* **TASK PROMPT**: Having located "Open the More actions dropdown" in the records below, repeat exactly the line it is on and all subsequent lines, ending with the last.

* **RAW DATA**:

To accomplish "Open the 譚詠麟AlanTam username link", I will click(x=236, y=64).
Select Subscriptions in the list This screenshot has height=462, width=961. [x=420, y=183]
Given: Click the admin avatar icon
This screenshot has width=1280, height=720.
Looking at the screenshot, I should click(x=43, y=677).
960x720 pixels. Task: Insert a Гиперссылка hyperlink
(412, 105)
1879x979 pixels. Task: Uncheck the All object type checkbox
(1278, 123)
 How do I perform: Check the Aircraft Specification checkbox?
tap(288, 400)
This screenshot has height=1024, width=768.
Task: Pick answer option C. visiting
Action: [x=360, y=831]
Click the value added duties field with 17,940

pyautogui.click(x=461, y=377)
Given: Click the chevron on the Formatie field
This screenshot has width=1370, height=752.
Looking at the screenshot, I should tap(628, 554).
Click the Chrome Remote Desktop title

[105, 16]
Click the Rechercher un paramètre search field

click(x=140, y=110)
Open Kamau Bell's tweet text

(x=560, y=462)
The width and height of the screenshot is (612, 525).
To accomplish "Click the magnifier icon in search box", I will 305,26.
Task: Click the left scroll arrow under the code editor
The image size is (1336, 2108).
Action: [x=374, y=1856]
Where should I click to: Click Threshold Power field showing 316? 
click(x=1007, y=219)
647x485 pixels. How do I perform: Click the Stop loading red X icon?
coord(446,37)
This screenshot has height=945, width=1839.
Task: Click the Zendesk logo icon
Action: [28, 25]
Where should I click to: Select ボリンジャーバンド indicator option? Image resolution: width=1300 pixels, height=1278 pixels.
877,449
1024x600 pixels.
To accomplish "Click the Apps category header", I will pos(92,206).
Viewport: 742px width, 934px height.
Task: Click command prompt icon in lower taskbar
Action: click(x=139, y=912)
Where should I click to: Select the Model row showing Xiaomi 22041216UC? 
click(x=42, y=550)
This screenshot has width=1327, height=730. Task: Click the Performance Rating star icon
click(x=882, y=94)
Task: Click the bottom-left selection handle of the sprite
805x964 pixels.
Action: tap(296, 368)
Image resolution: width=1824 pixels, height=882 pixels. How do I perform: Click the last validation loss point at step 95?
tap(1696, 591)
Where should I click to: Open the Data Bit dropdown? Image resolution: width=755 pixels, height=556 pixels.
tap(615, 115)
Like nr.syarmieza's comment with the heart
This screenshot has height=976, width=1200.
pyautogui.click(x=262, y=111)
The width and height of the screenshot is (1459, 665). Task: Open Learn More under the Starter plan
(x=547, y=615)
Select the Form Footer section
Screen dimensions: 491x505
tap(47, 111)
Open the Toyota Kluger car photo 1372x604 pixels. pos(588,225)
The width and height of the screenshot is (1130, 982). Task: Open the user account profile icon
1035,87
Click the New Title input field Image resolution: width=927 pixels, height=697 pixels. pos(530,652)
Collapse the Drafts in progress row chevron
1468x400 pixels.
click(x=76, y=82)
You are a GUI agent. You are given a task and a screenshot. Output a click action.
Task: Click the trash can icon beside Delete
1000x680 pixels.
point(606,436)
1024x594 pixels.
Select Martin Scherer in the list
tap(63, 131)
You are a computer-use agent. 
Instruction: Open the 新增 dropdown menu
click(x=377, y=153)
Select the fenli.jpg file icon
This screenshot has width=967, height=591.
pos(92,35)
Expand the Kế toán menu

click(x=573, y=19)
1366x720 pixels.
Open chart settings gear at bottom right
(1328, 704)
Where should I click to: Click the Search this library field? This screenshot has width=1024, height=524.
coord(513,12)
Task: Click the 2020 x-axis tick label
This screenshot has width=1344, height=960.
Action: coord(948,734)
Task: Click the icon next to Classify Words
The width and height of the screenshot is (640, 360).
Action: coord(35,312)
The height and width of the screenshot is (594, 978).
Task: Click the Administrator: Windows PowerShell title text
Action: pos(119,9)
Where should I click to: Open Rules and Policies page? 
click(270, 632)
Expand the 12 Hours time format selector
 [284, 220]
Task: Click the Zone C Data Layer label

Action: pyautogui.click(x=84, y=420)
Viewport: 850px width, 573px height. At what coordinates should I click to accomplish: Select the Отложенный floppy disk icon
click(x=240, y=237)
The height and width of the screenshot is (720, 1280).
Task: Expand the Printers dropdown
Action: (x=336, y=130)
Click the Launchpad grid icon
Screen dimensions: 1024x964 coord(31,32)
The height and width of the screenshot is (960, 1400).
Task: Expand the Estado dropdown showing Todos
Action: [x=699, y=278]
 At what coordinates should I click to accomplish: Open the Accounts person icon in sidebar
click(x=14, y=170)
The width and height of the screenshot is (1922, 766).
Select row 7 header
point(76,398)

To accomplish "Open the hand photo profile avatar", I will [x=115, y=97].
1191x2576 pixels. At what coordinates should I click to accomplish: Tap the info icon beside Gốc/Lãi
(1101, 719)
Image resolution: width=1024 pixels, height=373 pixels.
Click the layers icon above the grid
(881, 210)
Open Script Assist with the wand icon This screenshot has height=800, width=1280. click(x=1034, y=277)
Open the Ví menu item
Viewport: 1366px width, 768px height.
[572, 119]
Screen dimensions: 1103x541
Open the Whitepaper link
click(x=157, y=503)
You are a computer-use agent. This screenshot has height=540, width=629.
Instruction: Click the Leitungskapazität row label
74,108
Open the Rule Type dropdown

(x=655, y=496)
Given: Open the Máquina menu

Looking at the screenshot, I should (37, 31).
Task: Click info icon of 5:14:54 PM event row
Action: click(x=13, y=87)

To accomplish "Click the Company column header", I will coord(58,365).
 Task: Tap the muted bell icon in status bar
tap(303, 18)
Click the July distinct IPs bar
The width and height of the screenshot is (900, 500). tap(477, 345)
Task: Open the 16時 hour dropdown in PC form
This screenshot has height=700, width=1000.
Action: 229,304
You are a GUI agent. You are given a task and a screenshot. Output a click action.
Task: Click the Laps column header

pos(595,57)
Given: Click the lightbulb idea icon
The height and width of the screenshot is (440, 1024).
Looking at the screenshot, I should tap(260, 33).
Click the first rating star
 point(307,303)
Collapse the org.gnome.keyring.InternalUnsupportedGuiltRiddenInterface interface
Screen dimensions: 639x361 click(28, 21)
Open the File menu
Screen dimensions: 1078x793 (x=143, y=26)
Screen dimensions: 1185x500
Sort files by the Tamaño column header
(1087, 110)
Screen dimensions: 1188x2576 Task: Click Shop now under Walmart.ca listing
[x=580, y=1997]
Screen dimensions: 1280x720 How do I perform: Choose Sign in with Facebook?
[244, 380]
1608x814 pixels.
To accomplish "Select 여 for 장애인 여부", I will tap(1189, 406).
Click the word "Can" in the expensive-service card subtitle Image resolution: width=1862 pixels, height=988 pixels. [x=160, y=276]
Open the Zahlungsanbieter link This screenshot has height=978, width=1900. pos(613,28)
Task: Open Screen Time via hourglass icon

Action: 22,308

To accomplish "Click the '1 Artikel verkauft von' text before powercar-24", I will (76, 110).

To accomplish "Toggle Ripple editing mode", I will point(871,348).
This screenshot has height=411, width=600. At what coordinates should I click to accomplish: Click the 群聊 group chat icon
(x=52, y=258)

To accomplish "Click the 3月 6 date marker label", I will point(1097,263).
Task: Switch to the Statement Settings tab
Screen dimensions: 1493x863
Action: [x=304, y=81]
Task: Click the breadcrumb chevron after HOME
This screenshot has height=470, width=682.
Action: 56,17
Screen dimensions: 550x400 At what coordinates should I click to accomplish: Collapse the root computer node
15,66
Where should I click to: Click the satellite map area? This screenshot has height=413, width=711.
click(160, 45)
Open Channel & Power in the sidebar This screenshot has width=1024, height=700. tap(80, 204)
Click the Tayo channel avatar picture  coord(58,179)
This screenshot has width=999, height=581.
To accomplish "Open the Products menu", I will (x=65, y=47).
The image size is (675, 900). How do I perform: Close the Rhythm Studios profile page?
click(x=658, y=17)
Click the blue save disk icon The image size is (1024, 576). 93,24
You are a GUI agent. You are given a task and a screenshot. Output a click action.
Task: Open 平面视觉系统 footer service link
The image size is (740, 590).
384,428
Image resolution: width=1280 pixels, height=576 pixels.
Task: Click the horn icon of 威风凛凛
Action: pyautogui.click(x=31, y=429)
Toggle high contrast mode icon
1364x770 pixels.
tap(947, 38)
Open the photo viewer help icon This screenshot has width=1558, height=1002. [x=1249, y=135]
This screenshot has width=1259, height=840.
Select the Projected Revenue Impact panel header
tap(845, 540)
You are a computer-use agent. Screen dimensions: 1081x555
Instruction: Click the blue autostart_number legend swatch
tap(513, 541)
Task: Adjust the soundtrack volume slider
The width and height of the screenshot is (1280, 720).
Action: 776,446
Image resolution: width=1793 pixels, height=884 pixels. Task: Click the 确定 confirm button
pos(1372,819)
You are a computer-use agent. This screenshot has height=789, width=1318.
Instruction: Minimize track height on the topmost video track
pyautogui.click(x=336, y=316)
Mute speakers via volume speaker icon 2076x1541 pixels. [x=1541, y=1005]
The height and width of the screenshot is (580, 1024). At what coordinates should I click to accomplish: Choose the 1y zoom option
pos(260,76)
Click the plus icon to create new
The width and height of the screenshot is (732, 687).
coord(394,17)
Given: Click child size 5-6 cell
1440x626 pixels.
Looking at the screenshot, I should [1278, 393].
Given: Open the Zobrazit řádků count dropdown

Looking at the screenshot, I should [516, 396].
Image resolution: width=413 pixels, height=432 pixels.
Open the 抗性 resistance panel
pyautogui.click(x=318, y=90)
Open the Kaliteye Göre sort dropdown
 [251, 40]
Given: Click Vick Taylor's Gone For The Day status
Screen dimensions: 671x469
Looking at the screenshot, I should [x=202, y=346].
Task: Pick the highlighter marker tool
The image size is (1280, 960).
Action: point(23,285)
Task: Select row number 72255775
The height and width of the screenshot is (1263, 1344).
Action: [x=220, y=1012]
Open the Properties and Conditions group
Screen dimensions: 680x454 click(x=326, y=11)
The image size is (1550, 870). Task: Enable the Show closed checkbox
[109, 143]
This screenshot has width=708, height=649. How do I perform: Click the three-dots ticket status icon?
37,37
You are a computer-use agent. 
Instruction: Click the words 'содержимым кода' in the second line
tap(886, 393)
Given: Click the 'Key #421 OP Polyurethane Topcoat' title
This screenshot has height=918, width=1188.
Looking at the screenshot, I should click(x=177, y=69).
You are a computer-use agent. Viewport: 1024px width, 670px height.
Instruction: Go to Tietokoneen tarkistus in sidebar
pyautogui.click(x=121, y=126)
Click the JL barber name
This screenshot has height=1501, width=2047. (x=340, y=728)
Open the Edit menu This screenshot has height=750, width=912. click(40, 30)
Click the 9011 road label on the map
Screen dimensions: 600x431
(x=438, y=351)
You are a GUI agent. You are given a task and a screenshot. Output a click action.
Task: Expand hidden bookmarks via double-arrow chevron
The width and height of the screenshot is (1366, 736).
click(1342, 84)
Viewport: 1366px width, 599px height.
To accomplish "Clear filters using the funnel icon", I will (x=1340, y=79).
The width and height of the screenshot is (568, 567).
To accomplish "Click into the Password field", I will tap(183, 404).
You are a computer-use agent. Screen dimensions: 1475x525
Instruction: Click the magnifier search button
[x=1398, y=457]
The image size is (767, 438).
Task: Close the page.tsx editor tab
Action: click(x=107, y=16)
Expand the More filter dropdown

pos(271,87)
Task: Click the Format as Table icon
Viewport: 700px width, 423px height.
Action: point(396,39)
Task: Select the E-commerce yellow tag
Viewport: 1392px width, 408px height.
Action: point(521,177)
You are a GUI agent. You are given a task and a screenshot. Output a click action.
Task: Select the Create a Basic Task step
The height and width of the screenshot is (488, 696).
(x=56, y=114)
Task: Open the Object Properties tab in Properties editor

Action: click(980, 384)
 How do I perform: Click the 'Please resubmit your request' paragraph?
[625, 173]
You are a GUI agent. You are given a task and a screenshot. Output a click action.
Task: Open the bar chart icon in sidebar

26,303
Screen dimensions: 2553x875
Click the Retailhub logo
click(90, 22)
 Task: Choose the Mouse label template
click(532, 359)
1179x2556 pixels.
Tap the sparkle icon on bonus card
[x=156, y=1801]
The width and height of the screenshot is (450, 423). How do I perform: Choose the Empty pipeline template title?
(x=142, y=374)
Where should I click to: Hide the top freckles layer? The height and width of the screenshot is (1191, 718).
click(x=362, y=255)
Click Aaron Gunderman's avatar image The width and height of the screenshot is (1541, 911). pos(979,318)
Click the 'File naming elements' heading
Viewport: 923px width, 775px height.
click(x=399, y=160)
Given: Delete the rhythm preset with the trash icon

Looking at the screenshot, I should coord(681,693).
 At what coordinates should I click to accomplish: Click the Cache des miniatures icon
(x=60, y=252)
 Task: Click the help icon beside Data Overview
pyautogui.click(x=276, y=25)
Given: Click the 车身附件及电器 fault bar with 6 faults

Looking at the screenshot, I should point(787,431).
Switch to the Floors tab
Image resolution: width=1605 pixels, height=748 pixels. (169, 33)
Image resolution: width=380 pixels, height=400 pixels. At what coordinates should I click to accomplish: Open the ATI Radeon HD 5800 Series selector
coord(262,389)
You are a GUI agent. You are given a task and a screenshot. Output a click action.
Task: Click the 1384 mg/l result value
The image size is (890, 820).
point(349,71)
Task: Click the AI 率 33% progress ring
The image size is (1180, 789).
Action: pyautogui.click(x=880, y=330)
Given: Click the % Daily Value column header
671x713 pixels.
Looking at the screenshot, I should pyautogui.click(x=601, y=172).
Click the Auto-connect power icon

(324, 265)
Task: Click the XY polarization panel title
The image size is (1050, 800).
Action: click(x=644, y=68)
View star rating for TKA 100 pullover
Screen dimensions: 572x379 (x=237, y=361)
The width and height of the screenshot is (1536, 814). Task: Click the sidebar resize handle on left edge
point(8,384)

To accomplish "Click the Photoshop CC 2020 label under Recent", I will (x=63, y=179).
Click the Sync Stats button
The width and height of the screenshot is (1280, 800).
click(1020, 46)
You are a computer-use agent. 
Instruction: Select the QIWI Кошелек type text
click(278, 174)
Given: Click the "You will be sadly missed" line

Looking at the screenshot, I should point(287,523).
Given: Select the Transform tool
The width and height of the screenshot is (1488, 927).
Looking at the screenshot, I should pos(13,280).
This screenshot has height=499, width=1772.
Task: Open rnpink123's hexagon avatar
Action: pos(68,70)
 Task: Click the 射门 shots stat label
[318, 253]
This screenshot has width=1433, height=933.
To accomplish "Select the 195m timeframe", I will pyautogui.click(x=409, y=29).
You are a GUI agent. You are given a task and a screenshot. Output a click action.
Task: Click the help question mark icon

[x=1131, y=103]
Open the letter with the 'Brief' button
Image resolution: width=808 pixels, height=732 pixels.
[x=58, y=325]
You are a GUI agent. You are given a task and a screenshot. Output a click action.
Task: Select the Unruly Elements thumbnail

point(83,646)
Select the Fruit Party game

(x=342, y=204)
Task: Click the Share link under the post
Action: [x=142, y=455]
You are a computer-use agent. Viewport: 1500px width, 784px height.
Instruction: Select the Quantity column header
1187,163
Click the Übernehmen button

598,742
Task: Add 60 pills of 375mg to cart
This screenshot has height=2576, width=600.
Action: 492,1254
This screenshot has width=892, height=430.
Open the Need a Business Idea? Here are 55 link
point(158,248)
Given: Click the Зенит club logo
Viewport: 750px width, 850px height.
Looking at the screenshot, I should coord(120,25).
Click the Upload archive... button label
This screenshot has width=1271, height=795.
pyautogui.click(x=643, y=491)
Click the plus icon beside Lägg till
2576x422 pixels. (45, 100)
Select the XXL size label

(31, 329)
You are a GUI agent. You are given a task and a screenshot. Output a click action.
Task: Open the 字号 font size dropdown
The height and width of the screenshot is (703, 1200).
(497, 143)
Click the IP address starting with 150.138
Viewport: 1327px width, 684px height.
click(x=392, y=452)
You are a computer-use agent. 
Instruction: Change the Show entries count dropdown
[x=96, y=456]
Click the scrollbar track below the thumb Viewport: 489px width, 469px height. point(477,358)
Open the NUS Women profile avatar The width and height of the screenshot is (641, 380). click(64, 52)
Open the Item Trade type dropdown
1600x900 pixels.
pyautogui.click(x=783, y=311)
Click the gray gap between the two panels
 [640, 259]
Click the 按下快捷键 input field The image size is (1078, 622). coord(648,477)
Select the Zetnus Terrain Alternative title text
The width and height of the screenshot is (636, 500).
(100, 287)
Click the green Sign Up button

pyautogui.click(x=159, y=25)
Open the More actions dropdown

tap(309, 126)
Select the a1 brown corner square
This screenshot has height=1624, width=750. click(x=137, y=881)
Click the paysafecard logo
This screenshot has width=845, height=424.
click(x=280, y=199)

* **TASK OUTPUT**:
Open the More actions dropdown

tap(309, 126)
Select the a1 brown corner square
This screenshot has height=1624, width=750. click(x=137, y=881)
Click the paysafecard logo
This screenshot has width=845, height=424.
click(x=280, y=199)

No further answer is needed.